Jakarta, mu4.co.id – Pemerintah akan kembali menggelar Program Magang Nasional untuk lulusan baru (fresh graduate) batch 4 pada Juli 2026 untuk 150 ribu peserta, dengan anggaran yang disiapkan sebesar Rp4,14 triliun.
Jumlah tersebut naik 50 persen meningkat signifikan dari jumlah pada 2025 yang hanya 100 ribu orang. Selain menambah kuota, pemerintah juga mengevaluasi distribusi peserta yang selama ini masih terkonsentrasi di Pulau Jawa. Ke depan, program ini ditargetkan menjangkau lebih banyak daerah di luar Jawa.
Selain itu, cakupan bidang keahlian juga akan diperluas. Program magang tidak lagi hanya berfokus pada administrasi, manajemen, atau pemasaran, tetapi dibuka untuk berbagai sektor guna mengakomodasi lebih banyak lulusan diploma dan sarjana.

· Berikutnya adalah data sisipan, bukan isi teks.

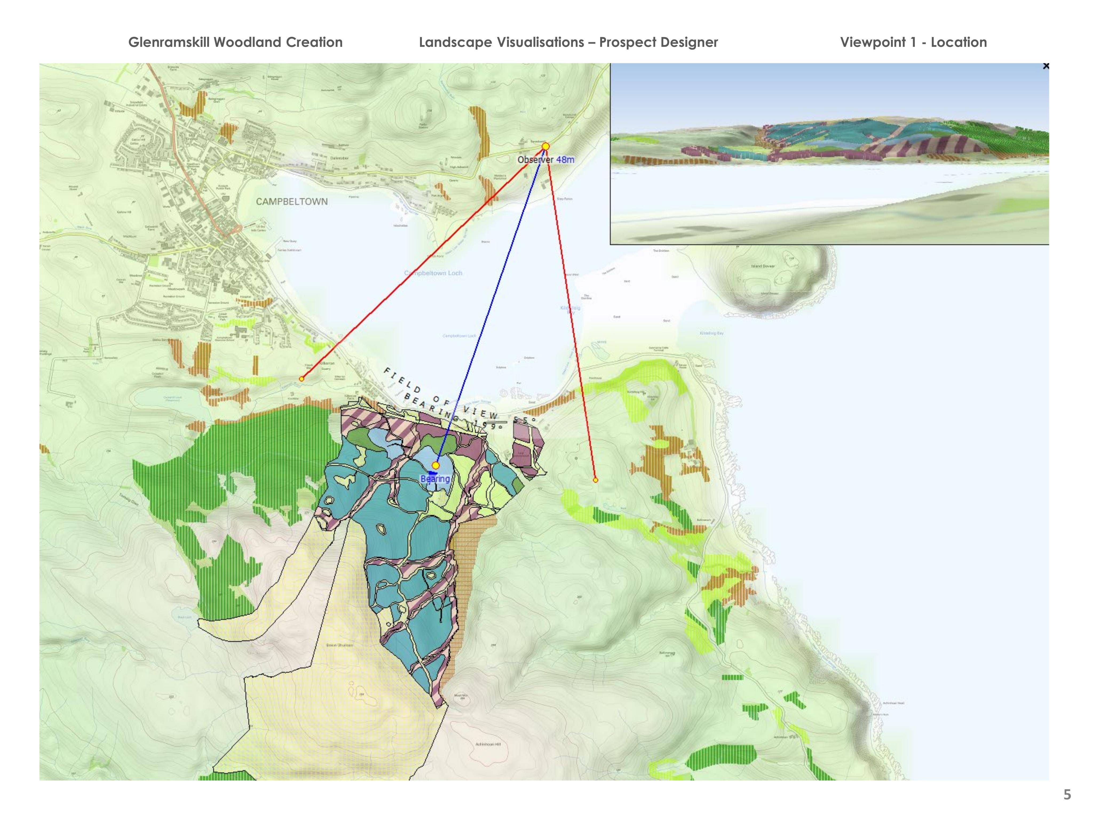1093x820 pixels.
Task: Click Landscape Visualisations – Prospect Designer heading
Action: (568, 43)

Adapun kepastian itu disepakati setelah Menteri Koordinator Bidang Perekonomian, Airlangga Hartarto, dan sejumlah menteri Kabinet Merah Putih, termasuk Menteri Ketenagakerjaan Yassierli, menggelar rapat membahas sejumlah stimulus untuk masyarakat pada semester II 2026.
“Program magang nasional batch 4 ini akan dilakukan di bulan Juli untuk 150 ribu peserta dengan anggaran sebesar Rp4,14 triliun,” kata Airlangga, Selasa (26/05/2026).
Baca juga: 4.163 Peserta Mundur dari Program Magang Nasional, Ini Penyebabnya!
Diketahui sebelumnya, Kementerian Ketenagakerjaan sempat mengatakan akan mengubah formulasi pemberian upah bagi lulusan perguruan tinggi yang menjadi peserta magang nasional. Rencananya, perusahaan akan diminta ikut patungan membayar gaji para peserta magang mulai semester II 2026.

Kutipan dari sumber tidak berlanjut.